I would check the ignition trigger in the cone first, that is where H D had most of its problems JMO
 
The uploaded sheets don't state what type of trigger it is. I was just trying to get a few questions in the back of my mind answered. If the sensor plate was photocell you would not need oil droplets to be leaking past the seal in order for it to be a problem. Crankcase vapors would be enough to cause photocell miss-fire issues. The sensor plate is probably reluctance. Almost all photocell setups that I have seen were aftermarket products. It is just a unanswered question in my mind.

Reluctance pickups do fail just like crank triggers do. They have permanent magnets that get weak with time. Heat makes components drift slightly in value. The combination of both will shift your threshold trigger point over to the failure side. I feel your down to 1 of 3 components. It should not be too too hard to find but it takes some troubleshooting. If the bad parts just jumped out and said Hi, anyone with no experience or circuit understanding could do it. Your doing Great so far. Even if you draw dead,, you are gaining knowledge that will make you even better for the next time.

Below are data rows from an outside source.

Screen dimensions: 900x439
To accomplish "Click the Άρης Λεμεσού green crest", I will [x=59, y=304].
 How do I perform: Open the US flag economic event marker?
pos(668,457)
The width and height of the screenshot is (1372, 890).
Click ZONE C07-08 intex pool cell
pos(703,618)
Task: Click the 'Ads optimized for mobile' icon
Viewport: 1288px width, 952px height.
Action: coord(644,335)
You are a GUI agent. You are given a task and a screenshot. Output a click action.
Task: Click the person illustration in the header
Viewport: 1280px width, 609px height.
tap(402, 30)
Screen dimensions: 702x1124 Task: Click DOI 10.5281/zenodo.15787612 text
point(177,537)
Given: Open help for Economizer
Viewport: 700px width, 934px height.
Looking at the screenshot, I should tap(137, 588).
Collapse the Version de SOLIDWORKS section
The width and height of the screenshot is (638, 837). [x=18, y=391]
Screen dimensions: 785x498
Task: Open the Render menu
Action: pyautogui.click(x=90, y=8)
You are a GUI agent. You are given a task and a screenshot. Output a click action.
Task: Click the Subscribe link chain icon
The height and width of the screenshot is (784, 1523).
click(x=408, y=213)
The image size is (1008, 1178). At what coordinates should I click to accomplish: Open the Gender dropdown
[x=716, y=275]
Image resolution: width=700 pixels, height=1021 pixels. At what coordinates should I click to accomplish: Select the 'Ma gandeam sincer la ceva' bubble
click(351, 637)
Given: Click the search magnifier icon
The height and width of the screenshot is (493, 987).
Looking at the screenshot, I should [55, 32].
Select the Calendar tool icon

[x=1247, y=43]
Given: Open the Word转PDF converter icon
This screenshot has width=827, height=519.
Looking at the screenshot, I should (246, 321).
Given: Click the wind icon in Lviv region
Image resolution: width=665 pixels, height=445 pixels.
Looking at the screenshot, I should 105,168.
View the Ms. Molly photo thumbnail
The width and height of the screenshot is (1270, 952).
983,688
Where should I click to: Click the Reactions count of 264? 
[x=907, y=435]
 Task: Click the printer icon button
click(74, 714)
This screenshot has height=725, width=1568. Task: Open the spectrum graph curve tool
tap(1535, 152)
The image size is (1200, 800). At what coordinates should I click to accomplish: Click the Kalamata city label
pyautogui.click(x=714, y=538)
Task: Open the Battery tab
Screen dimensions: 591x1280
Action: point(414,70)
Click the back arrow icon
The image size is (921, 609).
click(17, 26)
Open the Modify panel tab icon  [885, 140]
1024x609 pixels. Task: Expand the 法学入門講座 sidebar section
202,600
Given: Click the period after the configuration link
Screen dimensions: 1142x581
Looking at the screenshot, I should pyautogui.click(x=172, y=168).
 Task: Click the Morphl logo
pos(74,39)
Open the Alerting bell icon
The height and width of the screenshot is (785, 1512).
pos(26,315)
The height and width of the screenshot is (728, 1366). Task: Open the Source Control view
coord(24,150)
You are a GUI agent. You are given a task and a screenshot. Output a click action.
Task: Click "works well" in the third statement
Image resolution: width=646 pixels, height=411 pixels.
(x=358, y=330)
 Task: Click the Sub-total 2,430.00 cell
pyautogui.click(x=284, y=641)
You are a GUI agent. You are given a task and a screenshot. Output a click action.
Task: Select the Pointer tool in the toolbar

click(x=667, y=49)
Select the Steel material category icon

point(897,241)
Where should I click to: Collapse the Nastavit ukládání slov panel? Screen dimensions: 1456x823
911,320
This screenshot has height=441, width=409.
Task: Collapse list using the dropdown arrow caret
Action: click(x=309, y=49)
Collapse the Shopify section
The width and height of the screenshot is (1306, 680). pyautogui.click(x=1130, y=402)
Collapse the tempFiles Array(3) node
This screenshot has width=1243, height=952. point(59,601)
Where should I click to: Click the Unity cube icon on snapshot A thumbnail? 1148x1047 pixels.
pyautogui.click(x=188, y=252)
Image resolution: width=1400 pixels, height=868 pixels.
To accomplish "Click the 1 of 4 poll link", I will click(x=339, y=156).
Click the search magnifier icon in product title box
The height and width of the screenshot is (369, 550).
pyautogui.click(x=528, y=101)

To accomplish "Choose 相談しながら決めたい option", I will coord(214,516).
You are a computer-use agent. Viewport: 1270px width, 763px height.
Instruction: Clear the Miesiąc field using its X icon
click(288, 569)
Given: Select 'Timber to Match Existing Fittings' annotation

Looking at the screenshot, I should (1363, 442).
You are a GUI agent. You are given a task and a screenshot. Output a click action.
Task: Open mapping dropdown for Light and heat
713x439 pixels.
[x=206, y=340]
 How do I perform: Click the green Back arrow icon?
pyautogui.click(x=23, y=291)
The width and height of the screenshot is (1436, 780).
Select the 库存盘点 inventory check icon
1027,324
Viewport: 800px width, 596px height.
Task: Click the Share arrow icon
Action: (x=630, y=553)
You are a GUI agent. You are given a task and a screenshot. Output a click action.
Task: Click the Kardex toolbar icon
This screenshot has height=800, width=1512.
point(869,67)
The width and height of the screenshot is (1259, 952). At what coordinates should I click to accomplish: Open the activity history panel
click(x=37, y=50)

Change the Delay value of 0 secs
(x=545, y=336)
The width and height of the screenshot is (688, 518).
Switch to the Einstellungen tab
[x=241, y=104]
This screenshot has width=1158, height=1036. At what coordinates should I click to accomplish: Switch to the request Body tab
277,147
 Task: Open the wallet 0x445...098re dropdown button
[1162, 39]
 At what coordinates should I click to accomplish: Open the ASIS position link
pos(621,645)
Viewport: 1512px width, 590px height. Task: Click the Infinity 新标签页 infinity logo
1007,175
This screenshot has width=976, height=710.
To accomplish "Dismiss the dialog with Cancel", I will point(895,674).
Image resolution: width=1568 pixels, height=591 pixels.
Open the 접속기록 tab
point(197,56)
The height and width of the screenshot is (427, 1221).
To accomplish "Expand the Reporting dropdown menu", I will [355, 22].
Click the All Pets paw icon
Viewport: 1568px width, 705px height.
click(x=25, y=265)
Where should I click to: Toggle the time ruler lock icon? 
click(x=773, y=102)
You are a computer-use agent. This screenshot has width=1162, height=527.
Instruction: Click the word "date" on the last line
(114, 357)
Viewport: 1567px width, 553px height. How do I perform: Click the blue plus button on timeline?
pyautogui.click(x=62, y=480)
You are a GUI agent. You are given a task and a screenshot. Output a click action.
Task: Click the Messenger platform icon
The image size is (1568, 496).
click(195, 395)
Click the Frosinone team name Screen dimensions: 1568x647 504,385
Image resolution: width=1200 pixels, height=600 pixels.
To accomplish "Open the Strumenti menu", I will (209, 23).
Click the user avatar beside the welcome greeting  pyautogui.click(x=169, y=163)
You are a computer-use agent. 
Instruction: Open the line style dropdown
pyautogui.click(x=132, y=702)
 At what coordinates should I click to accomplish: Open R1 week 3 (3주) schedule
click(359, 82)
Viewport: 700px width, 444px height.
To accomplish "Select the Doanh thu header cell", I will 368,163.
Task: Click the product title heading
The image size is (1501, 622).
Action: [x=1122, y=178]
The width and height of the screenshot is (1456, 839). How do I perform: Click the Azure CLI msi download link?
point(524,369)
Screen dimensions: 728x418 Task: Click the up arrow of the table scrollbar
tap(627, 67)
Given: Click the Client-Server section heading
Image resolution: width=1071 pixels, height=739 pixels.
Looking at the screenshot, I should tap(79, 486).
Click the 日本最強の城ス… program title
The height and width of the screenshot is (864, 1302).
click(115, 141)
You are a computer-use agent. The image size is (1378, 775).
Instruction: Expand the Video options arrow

Test the Module & coil and see what happens. Just wish they gave us more in depth info as to what type of trigger it was. All they show is a "cable" and not individual wires on the trigger unit. I guess they don't trust us knowing too much. :p
 
The uploaded sheets don't state what type of trigger it is. I was just trying to get a few questions in the back of my mind answered. If the sensor plate was photocell you would not need oil droplets to be leaking past the seal in order for it to be a problem. Crankcase vapors would be enough to cause photocell miss-fire issues. The sensor plate is probably reluctance. Almost all photocell setups that I have seen were aftermarket products. It is just a unanswered question in my mind.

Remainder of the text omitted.